[Opening MATERIAL FOR THIS TASK section]

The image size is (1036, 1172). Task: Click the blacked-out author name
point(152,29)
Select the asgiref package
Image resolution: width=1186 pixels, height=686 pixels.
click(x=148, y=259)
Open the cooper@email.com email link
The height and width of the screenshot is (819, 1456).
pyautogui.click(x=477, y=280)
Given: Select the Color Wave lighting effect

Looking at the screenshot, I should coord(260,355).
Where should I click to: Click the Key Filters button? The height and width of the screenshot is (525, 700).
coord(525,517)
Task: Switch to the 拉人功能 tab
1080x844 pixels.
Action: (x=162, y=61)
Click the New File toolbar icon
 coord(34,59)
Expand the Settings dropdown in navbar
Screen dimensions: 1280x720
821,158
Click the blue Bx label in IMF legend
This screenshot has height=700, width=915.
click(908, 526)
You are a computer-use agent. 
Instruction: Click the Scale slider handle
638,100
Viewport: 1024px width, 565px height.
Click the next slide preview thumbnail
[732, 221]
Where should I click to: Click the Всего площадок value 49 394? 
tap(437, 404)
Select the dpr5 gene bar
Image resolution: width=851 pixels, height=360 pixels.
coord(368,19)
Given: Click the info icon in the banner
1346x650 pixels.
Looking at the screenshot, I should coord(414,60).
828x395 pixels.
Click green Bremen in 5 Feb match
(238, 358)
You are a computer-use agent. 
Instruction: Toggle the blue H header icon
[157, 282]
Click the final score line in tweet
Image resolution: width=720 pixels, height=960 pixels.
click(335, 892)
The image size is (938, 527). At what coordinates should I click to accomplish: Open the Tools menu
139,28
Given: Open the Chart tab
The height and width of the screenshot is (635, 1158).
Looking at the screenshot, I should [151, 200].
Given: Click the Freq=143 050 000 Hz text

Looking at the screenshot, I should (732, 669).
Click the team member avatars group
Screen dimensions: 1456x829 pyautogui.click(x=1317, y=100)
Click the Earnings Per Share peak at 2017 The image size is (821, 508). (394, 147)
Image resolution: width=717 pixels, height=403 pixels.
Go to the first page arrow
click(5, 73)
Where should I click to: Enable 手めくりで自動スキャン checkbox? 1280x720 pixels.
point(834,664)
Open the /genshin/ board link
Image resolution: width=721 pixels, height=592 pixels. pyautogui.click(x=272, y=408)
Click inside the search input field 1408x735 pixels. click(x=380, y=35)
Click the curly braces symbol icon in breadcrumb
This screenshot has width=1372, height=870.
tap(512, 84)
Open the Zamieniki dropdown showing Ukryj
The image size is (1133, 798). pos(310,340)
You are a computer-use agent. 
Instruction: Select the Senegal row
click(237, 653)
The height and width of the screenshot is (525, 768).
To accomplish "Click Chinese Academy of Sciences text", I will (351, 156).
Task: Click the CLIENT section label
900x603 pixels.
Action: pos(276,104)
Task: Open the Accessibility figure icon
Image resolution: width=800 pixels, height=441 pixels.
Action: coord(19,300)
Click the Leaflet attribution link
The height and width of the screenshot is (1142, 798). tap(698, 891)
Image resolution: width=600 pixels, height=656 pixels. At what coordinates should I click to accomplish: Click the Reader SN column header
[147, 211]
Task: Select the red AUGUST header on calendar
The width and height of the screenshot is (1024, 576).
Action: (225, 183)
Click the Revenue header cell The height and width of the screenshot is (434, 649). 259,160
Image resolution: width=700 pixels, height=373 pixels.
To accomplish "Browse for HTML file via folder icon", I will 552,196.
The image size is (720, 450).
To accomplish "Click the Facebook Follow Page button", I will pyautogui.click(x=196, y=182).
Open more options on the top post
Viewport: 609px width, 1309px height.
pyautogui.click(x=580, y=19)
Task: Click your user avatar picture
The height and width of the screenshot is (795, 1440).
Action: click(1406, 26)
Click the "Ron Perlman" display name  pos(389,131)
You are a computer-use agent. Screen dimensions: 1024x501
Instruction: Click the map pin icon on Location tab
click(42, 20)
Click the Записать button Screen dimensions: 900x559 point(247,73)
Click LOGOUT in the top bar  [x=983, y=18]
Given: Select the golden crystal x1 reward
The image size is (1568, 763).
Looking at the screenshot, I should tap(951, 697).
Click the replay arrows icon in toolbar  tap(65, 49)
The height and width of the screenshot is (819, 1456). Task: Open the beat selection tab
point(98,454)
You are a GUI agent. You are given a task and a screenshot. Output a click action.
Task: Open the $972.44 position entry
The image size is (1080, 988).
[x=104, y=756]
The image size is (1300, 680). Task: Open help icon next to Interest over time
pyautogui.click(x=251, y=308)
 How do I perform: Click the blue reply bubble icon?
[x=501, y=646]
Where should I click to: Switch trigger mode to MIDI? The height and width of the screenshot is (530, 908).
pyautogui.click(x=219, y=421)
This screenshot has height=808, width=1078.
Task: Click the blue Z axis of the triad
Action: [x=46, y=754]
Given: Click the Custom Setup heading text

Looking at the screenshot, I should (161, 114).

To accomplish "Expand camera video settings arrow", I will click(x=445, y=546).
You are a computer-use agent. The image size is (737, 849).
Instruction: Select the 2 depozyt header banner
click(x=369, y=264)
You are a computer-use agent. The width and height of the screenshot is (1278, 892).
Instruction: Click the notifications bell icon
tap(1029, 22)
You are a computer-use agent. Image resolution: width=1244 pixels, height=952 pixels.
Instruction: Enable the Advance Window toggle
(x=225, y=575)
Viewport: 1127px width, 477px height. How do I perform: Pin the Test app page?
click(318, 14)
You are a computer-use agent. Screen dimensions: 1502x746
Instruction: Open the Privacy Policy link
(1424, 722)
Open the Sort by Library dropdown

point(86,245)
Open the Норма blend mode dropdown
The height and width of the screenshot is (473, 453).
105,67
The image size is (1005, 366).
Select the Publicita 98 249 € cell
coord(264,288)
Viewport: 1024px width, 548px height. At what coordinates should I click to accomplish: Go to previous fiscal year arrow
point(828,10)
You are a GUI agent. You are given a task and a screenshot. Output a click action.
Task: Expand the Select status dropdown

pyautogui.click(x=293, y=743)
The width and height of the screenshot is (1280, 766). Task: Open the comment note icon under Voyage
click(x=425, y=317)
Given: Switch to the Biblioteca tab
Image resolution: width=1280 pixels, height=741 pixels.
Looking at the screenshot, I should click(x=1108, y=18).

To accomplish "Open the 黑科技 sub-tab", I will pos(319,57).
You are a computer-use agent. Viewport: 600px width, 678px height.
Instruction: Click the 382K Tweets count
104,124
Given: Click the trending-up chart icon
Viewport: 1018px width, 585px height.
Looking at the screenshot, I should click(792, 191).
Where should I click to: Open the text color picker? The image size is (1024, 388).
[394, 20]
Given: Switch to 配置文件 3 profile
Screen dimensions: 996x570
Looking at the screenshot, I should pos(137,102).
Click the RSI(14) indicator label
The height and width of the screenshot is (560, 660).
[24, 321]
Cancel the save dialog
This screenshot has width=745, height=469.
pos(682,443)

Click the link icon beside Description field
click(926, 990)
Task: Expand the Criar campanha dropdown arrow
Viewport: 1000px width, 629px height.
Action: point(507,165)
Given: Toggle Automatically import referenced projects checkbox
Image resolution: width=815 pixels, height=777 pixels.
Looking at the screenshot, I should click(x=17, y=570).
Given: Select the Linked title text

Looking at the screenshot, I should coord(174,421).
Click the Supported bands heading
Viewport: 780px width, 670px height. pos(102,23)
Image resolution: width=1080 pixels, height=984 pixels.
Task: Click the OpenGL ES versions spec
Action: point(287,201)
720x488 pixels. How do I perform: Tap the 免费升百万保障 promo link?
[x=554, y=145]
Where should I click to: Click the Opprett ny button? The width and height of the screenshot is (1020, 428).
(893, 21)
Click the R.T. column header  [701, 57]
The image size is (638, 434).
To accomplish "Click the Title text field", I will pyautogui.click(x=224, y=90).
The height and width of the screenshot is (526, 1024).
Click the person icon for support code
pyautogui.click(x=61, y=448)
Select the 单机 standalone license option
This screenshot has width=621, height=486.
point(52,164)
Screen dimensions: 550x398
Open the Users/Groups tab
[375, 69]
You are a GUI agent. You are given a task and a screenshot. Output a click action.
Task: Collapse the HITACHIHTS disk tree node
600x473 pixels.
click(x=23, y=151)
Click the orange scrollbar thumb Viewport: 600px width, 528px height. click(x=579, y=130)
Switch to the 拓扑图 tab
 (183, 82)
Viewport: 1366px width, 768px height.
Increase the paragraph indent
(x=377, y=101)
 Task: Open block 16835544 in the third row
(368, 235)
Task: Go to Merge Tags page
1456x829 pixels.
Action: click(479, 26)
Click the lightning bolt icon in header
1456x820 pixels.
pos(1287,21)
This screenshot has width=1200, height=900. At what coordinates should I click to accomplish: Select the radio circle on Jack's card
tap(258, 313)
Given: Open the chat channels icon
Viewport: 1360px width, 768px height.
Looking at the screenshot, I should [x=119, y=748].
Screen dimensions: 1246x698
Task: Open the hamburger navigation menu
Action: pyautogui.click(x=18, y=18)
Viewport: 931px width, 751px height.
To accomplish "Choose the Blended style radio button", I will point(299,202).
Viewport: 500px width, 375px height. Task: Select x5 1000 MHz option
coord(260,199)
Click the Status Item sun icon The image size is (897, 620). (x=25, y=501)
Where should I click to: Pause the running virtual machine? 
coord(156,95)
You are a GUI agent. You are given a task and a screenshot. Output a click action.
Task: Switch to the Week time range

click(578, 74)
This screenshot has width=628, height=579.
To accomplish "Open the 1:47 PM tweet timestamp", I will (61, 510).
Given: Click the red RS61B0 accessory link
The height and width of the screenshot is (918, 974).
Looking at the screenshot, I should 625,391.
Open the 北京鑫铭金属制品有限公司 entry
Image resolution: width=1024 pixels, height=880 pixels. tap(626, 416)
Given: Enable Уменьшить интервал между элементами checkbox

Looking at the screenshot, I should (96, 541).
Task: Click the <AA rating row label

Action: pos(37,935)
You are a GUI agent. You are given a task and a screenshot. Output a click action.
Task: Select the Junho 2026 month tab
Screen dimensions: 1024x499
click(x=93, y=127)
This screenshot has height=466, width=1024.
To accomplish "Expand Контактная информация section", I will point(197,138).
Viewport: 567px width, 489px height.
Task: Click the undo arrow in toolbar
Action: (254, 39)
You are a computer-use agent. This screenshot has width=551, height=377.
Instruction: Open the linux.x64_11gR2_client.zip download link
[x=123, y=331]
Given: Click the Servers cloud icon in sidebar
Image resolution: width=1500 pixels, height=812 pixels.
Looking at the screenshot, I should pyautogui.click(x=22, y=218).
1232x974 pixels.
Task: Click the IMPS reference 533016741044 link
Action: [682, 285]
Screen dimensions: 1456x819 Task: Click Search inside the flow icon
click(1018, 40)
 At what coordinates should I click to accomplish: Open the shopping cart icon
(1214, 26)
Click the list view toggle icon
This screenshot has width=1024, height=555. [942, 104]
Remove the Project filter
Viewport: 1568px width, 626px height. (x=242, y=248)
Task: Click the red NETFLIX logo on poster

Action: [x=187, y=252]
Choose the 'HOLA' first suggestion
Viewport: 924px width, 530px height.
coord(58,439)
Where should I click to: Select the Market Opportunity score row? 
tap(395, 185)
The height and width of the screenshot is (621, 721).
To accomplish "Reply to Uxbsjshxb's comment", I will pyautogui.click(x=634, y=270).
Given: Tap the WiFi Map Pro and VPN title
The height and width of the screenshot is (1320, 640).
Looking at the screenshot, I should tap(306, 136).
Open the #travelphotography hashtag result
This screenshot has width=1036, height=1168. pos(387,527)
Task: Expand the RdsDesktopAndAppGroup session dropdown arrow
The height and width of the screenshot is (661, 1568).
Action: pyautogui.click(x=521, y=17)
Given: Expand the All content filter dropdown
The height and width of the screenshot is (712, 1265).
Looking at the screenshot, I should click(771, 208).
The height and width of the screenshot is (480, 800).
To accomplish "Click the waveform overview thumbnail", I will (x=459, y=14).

[Closing MATERIAL FOR THIS TASK section]

Repeat, exactly as they stand above, the lines from the line with "Click the curly" to the line with "The height and width of the screenshot is (525, 768).", both lines included.

ANSWER:
Click the curly braces symbol icon in breadcrumb
This screenshot has width=1372, height=870.
tap(512, 84)
Open the Zamieniki dropdown showing Ukryj
The image size is (1133, 798). pos(310,340)
You are a computer-use agent. 
Instruction: Select the Senegal row
click(237, 653)
The height and width of the screenshot is (525, 768).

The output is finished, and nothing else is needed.